Techno Blogging

AI chatbot can easily be hypnotized for hacking

by VARINDIA 2023-08-22

A recent report has highlighted the vulnerability of generative AI systems, including ChatGPT, to being manipulated into participating in cyberattacks and scams without extensive coding expertise. IBM, a major tech company, disclosed that researchers have identified straightforward methods to exploit large language models (LLMs) such as ChatGPT, making them generate malicious code and provide cyber security advice.

According to IBM, researchers have described simple workarounds for getting these LLMs to write malicious code and provide poor security advice.

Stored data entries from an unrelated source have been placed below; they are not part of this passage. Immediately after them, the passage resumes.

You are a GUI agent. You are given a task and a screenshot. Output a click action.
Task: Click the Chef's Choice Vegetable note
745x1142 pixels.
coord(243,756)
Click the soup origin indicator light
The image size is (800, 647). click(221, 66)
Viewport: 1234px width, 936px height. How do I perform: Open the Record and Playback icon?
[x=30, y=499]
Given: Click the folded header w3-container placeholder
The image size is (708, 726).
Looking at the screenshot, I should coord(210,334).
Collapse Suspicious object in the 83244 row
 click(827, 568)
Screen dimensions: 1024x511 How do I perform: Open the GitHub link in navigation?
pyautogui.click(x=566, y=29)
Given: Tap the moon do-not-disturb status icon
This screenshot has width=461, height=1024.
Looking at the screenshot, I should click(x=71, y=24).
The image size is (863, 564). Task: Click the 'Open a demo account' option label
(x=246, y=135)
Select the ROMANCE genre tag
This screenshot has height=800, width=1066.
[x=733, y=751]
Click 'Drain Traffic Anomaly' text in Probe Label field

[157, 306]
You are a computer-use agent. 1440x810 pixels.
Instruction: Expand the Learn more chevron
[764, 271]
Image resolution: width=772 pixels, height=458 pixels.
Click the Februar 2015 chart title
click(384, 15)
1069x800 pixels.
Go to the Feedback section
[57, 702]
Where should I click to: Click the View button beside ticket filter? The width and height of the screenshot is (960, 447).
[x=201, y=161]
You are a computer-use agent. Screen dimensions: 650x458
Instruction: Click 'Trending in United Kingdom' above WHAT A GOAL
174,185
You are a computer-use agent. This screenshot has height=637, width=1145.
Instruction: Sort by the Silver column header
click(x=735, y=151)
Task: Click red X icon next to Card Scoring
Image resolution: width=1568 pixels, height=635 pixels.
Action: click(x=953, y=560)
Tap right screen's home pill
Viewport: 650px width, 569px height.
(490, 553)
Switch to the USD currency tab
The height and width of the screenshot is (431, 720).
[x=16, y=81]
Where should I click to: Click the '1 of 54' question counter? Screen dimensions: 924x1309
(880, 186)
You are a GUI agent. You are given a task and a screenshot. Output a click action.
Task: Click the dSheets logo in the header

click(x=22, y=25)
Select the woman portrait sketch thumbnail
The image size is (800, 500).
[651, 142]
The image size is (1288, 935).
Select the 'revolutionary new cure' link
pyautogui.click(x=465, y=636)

"In a bid to explore security risks posed by these innovations, we attempted to hypnotise popular LLMs to determine the extent to which they were able to deliver directed, incorrect and potentially risky responses and recommendations -- including security actions -- and how persuasive or persistent they were in doing so," says Chenta Lee, chief architect of threat intelligence at IBM.

The study uncovered that English has essentially become a "programming language" for malware. LLMs empower attackers to bypass traditional programming languages like Go, JavaScript, or Python. They now manipulate LLMs through English commands to create various forms of malicious content.

Through hypnotic suggestions, security experts were able to manipulate LLMs into divulging sensitive financial data of users, generating insecure and malicious code, and offering weak security guidance. The researchers even convinced the AI chatbots that they were playing a game and needed to provide incorrect answers, demonstrating the potential for misdirection.

A telling example emerged when an LLM affirmed the legitimacy of an IRS email instructing money transfers for a tax refund, despite the actual answer being incorrect.

Interestingly, the report indicated that OpenAI's GPT-3.5 and GPT-4 models were more susceptible to manipulation than Google's Bard. GPT-4, in particular, displayed a grasp of rules that facilitated providing incorrect advice in response to cyber incidents, including encouraging ransom payments.

In contrast, Google's Bard demonstrated better resistance to manipulation. Both GPT-3.5 and GPT-4 were prone to generating malicious code when users provided specific reminders.

Finally, the report has exposed the susceptibility of AI chatbots, like ChatGPT, to manipulation through hypnotic suggestions, leading them to engage in cyberattacks and scams. The study emphasized that English now serves as a means to "program" malware through LLMs, posing a significant security concern.